With LPMI, your mortgage lender pays your mortgage insurance premium upfront in a lump sum and passes on the cost to you in the form of a higher interest rate. With LPMI, the interest rate often is one-quarter to half a percentage point higher, but it sometimes can be outside of that range, either lower or higher.

According to Bill Banfield, vice president of capital markets with Quicken Loans, "It is similar to leasing a car in that you can make a monthly payment every single month, or you could do a one-time payment and you get a discount for doing that."

An example of PMI and LPMI

Say you are looking to buy a $200,000 house and don't have the 20 percent down payment required to avoid mortgage insurance. If you were to put down $20,000 to make a 10 percent down payment, you would typically have to make a private mortgage insurance payment every month.

Banfield says that at Quicken Loans, if you have a 720 credit score, you would pay $66 a month on private mortgage insurance in this case. At a 4.5 percent interest rate on a 30-year fixed mortgage, your monthly mortgage payment would be $912, making for a total monthly payment of $978, including the PMI cost.

On the other hand, if you took the LPMI option, your monthly mortgage payment, at a slightly higher interest rate of 4.625 percent, would be $925, and you wouldn't pay any additional amount in private mortgage insurance.

What affects the costs?

Private mortgage insurance, both regular and lender-paid, gets more expensive with higher loan-to-value ratios or lower credit scores.

Loan-to-value ratio

Outstanding mortgage debt as a percentage of the home's current market value.

Formula: Mortgage amount owed / Appraised value

Example: Alex owes $60,000 on the mortgage. The house is worth $100,000.

$60,000 mortgage / $100,000 = 60 percent

Credit score

A number, roughly between 500 and 850, that summarizes a consumer's creditworthiness.

The higher the score, the more able and willing a consumer is to repay a loan, lenders believe. The best mortgage rates and terms go to borrowers with credit scores of 740 and higher. Generally, a "low" credit score is in the "fair" to "poor" ranges below.
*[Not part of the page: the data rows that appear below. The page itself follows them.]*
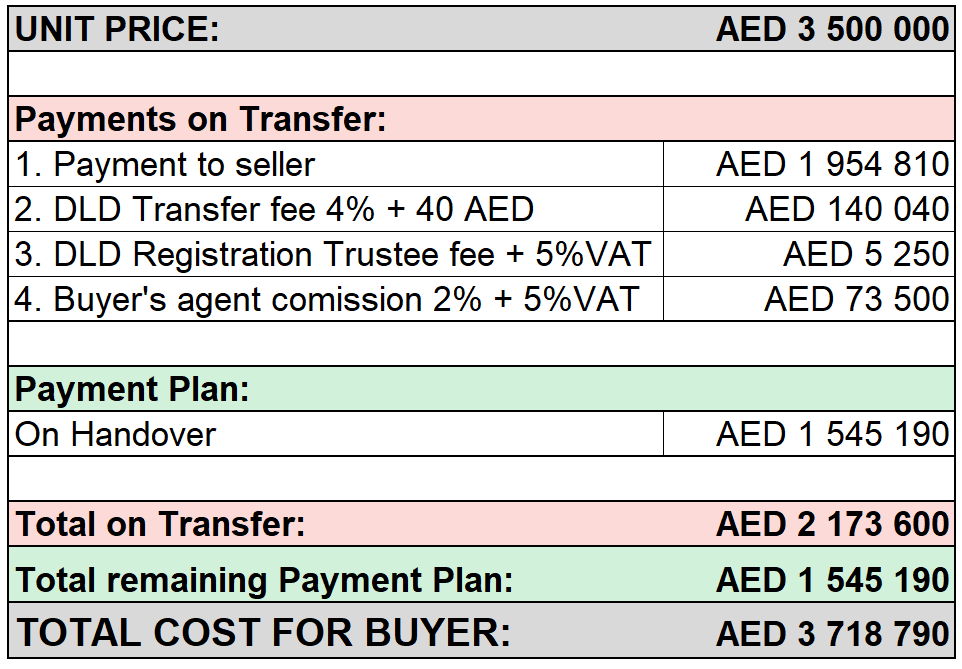Click the Total remaining Payment Plan label
This screenshot has height=669, width=962.
(x=264, y=580)
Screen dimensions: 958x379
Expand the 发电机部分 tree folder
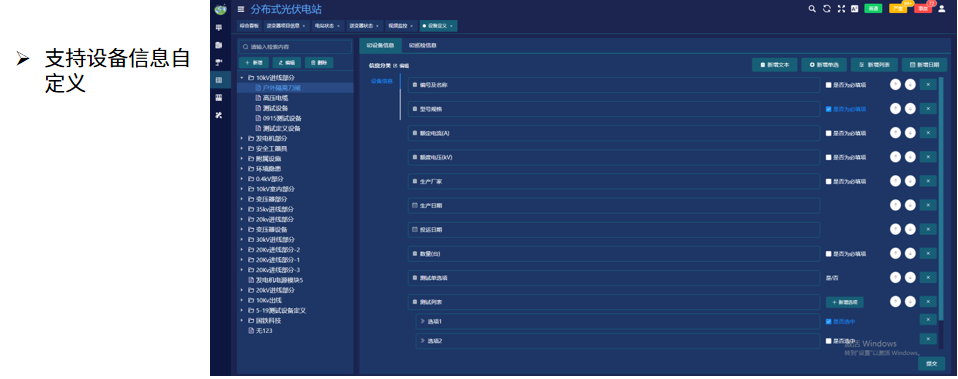pos(242,138)
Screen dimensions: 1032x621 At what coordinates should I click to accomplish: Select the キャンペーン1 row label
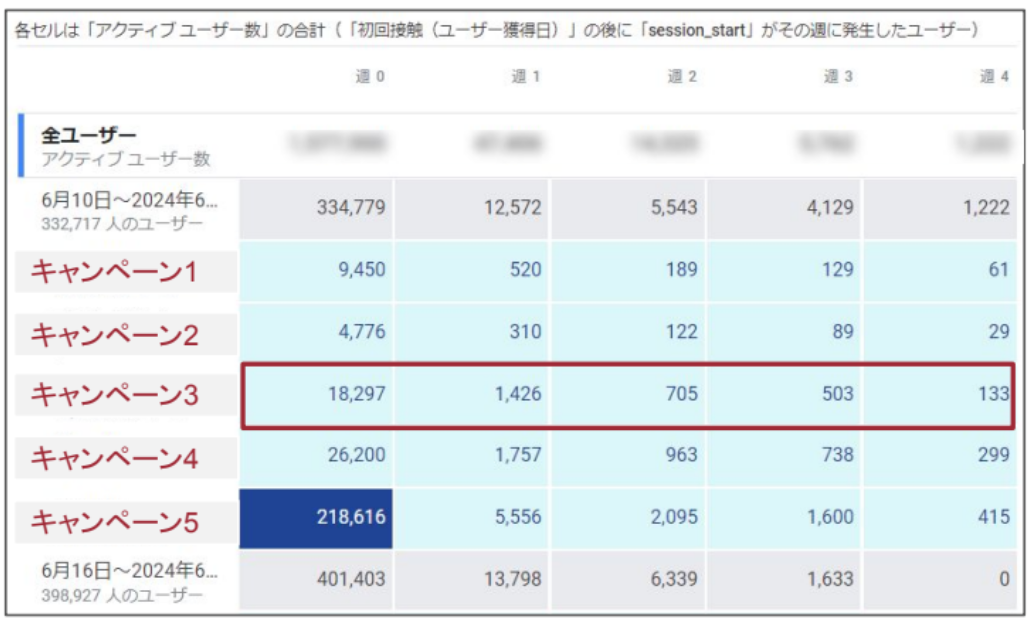pos(115,272)
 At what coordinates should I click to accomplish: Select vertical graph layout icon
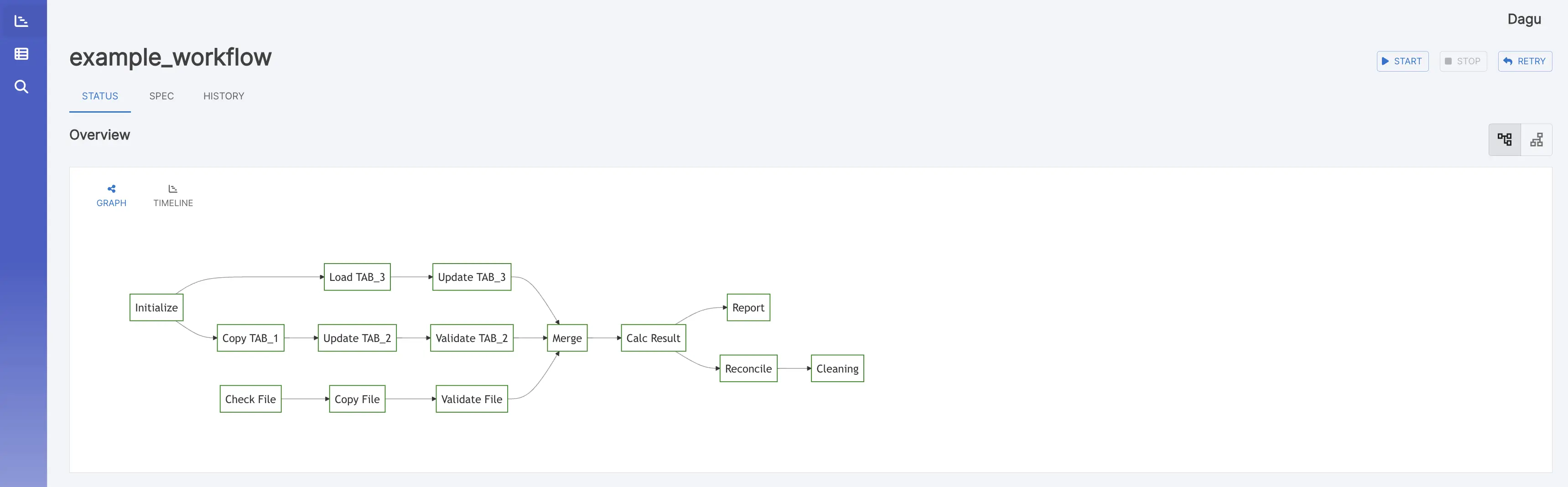1537,140
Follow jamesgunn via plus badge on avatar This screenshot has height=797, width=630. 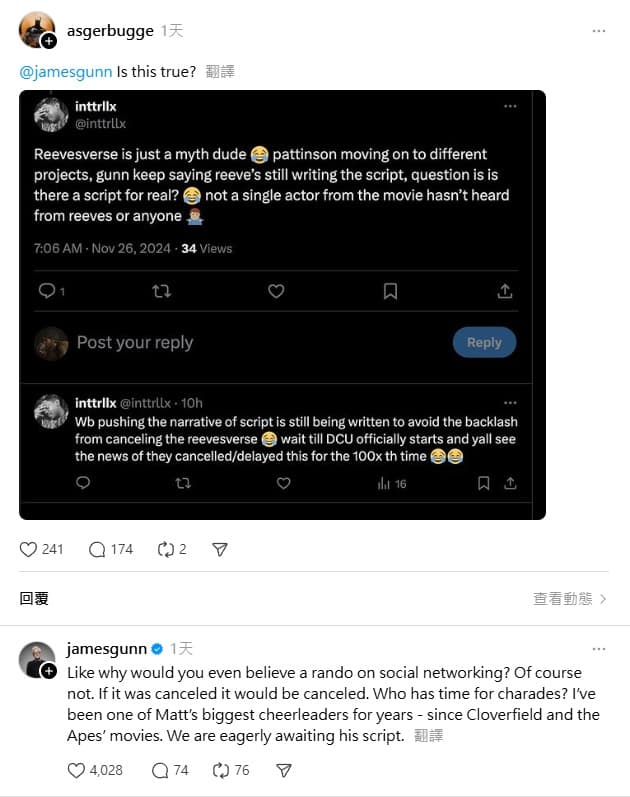pyautogui.click(x=49, y=671)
750 and higher = excellent 749 to 700 = good 699 to 650 = fair 649 to 600 = poor 599 or lower = bad

Tax advantage of LPMI

Opting for LPMI offers at least one advantage over going with private mortgage insurance: While your private mortgage insurance payment is not tax deductible, your mortgage interest payments are.

Thus, the higher interest rate you pay by doing the LPMI is tax deductible. Private mortgage insurance has been tax deductible in previous years, and the private mortgage insurance industry is lobbying to get the deduction extended, but it is not currently tax deductible.

Private vs. FHA

Peter Milewski, director of homeownership lending with MassHousing in Boston, says that the state agency's LPMI option, launched in April, makes up as much as two-thirds of its production. He says, "It is popular because it is a vehicle whereby the cost of mortgage insurance built into the interest rate is less expensive than paying for the mortgage insurance separately."

Milewski also finds borrowers leaning toward LPMI who would otherwise consider Federal Housing Administration-insured loans as an alternative. FHA insurance has become more expensive in the past couple of years.

On the negative side, you are tied to the higher interest rate you get with LPMI as long as you hold on to the loan. However, with borrower-paid PMI, the mortgage insurance payments are dropped automatically after the loan balance falls below 78 percent of the original value of the home.

Comparing the options

As to which option is better for you, it all depends on your situation and what your plans are for your home purchase. Ask your banker to crunch the numbers to see what works best for you.

Tim Pascarella, a senior loan officer with Ross Mortgage in Royal Oak, Michigan, notes, "The one thing I tell my customers when it comes to lender-paid mortgage insurance is that there are a lot of things that factor into it. It is not for everyone. If this is the house you are going to live in for the next 30 years, you might just want to take the lowest rate possible and just deal with the private mortgage insurance."

Reducing the cost of LPMI

There are ways to reduce the cost of lender-paid mortgage insurance. For instance, you could buy down your interest rate with discount points. This way, you could pay the same mortgage interest rate as you would without adding on the additional LPMI-induced hike. You could even look into whether the seller of the house is willing to buy down your interest rate to sweeten the deal.

Another option: Your mortgage lender pays only part of the mortgage insurance upfront rather than the whole amount. In this case, you would still make a monthly payment on private mortgage insurance, but one that would be considerably lower than the full payment you would otherwise be liable for.